--- SOURCE MATERIAL ---
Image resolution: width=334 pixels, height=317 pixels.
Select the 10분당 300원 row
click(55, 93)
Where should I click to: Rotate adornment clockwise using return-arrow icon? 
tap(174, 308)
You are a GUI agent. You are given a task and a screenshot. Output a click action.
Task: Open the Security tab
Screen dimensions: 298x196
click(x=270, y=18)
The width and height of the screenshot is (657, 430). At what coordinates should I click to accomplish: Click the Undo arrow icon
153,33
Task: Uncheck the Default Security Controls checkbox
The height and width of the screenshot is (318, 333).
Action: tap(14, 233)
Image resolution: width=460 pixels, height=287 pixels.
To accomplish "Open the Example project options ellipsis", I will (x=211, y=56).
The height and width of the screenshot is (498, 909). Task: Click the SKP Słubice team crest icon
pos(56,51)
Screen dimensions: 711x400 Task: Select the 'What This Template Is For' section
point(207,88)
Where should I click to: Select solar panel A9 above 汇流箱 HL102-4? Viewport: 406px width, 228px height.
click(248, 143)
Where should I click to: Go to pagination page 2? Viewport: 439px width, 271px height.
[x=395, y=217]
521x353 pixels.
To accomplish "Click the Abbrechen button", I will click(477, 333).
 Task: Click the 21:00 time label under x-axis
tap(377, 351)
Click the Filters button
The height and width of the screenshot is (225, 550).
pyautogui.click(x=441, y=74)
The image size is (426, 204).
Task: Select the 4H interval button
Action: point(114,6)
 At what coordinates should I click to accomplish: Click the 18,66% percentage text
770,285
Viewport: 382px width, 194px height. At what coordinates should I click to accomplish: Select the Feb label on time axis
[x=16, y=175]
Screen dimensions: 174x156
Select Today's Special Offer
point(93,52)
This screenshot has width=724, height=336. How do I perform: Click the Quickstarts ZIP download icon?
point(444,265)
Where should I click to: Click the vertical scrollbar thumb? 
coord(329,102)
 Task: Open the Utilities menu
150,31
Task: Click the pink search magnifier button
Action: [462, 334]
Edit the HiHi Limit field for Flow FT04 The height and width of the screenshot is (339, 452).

--- TASK DESCRIPTION ---
All lines of the material that contain the string "pixels" are to be copied.

--- OUTPUT ---
Image resolution: width=334 pixels, height=317 pixels.
Image resolution: width=460 pixels, height=287 pixels.
521x353 pixels.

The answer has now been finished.